▶ **YOUR GOAL**
Please rescale the answers in the lines below by rewriting every line, requests included, with each click coordinate in the answers multiplied by 1.25 and rounded to the nearest whole number, halves going up. Keep all other numbers, including the screenshot sizes, unchanged, and leave the pictures out.

......

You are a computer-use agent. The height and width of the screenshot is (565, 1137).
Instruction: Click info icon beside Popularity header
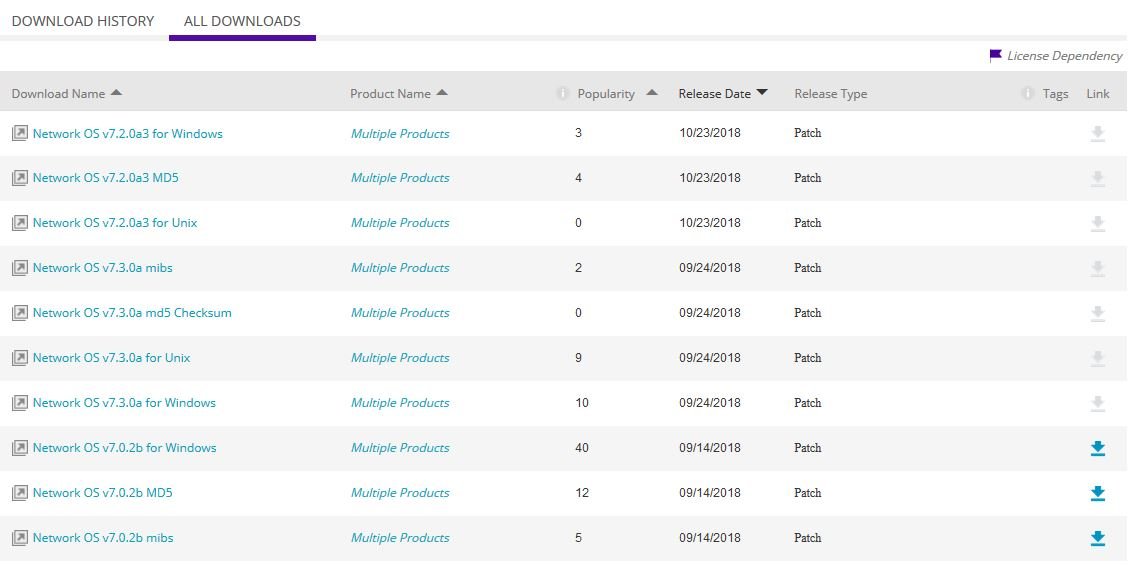[562, 94]
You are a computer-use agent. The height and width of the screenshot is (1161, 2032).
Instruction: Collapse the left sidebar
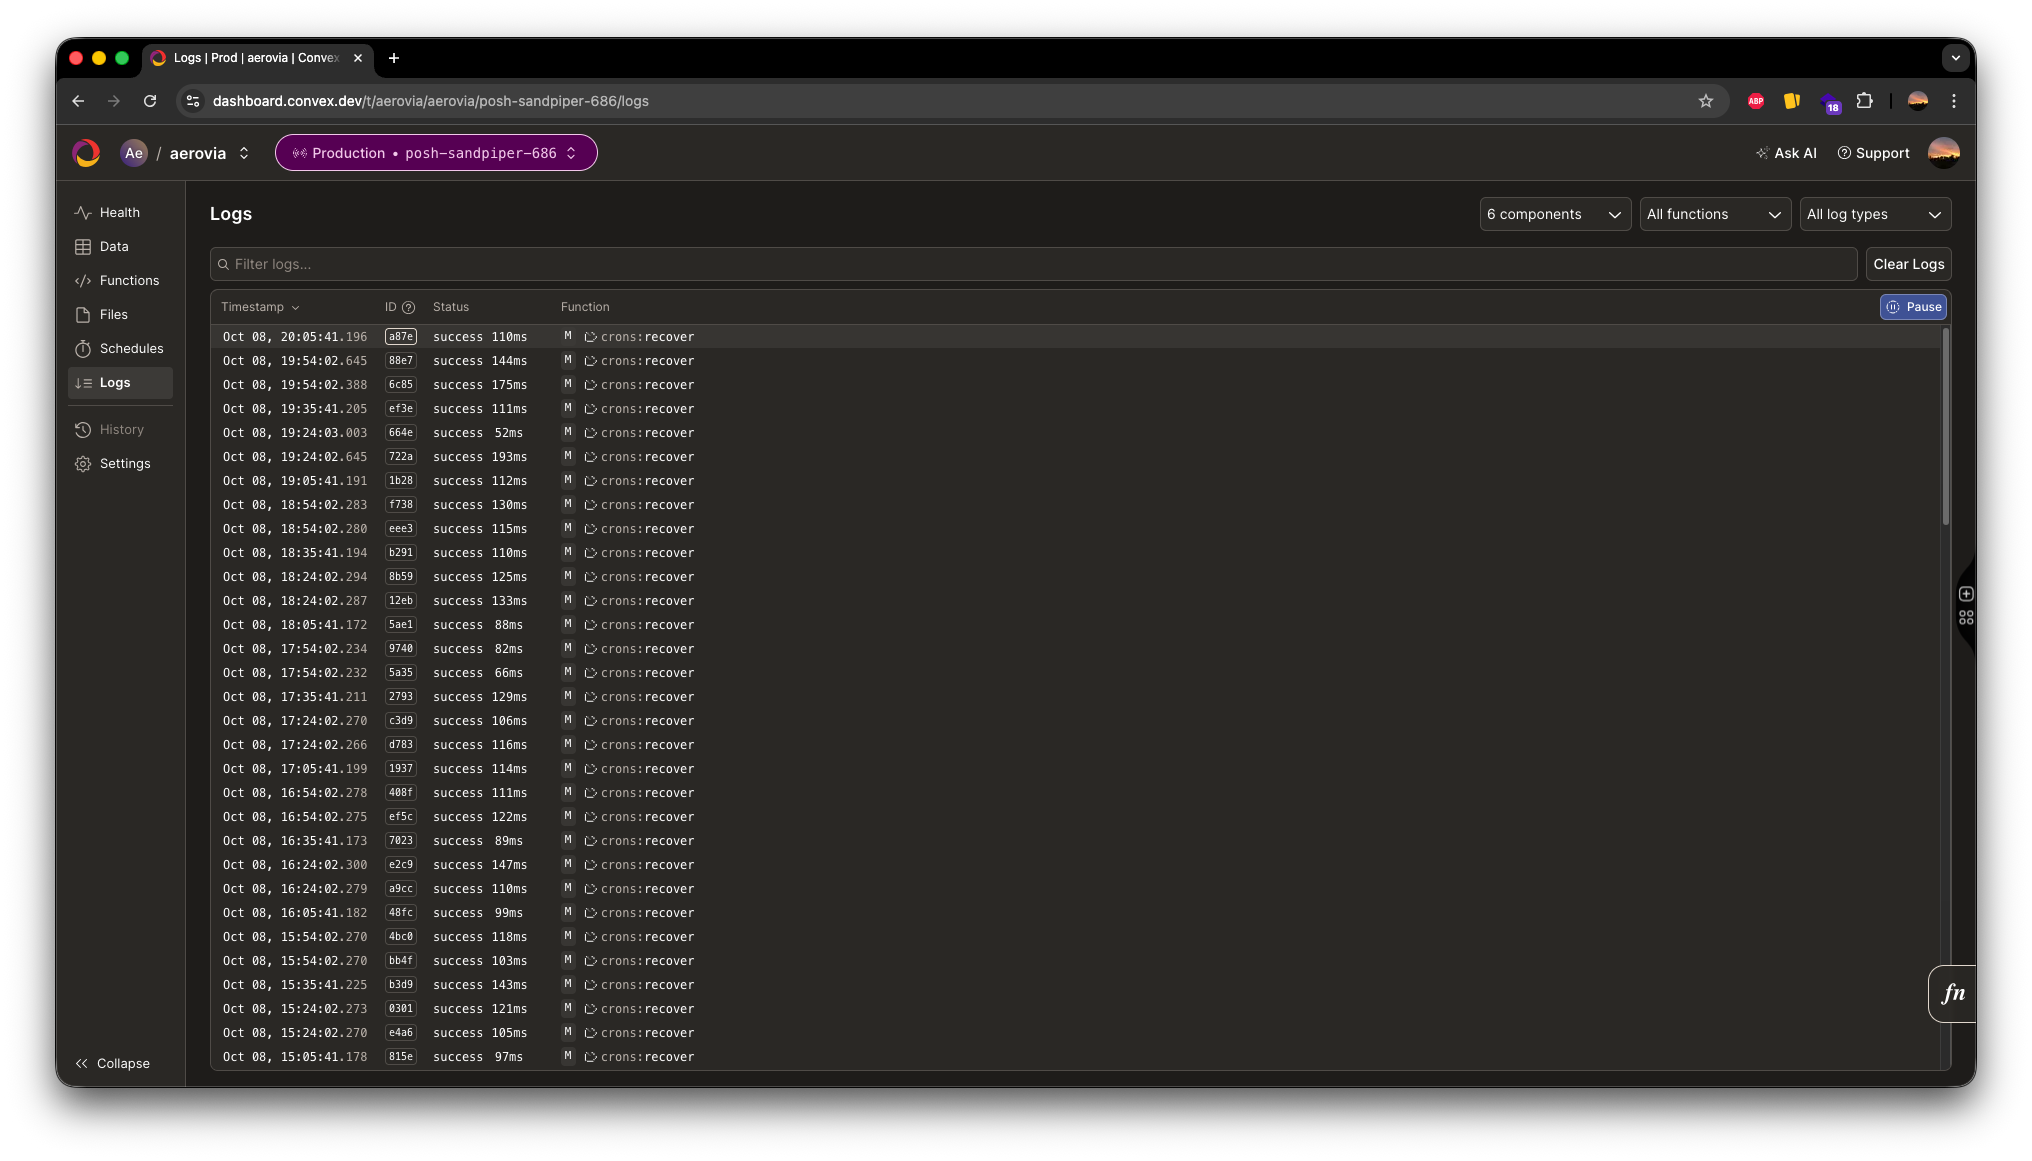112,1063
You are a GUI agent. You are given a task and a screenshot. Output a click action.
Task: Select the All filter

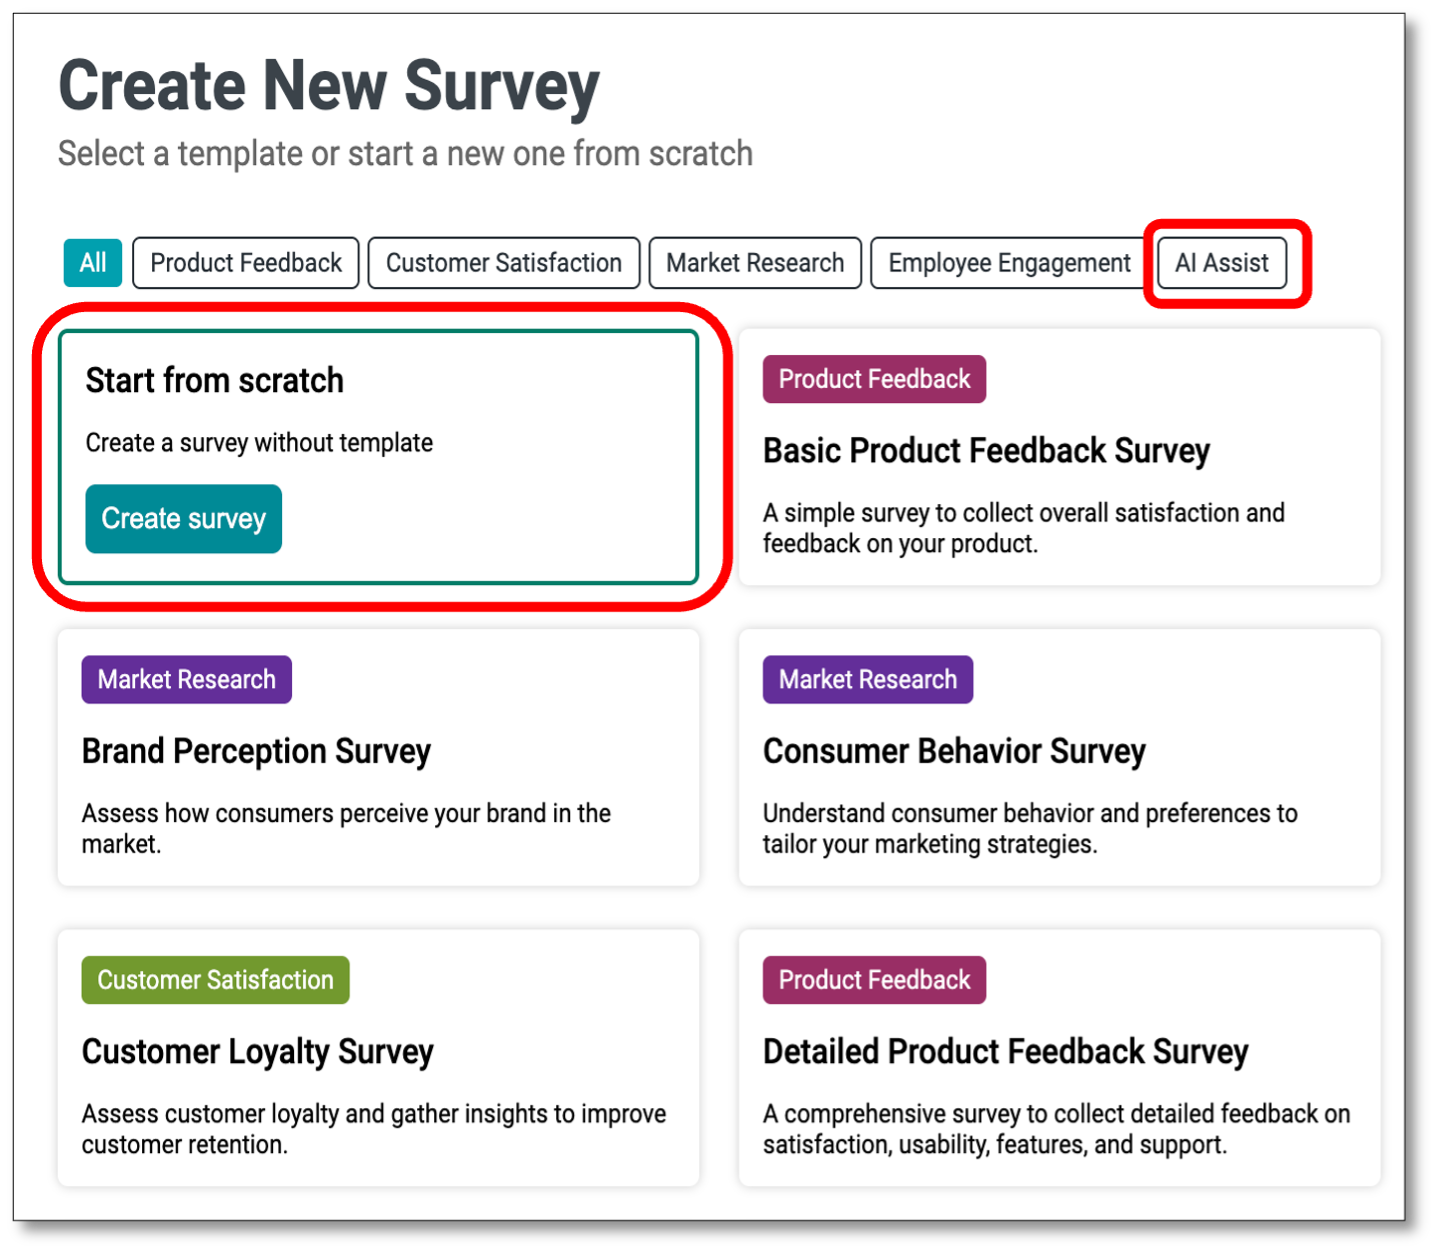tap(92, 262)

......

▶ **THE ANSWER**
You are a computer-use agent. The height and width of the screenshot is (565, 1137).
Instruction: Click info icon beside Popularity header
[703, 118]
You are a computer-use agent. The height and width of the screenshot is (1161, 2032).
Instruction: Collapse the left sidebar
140,1329
You are a GUI agent. You are given a task and a screenshot. Output a click action.
Task: Select the All filter

tap(115, 328)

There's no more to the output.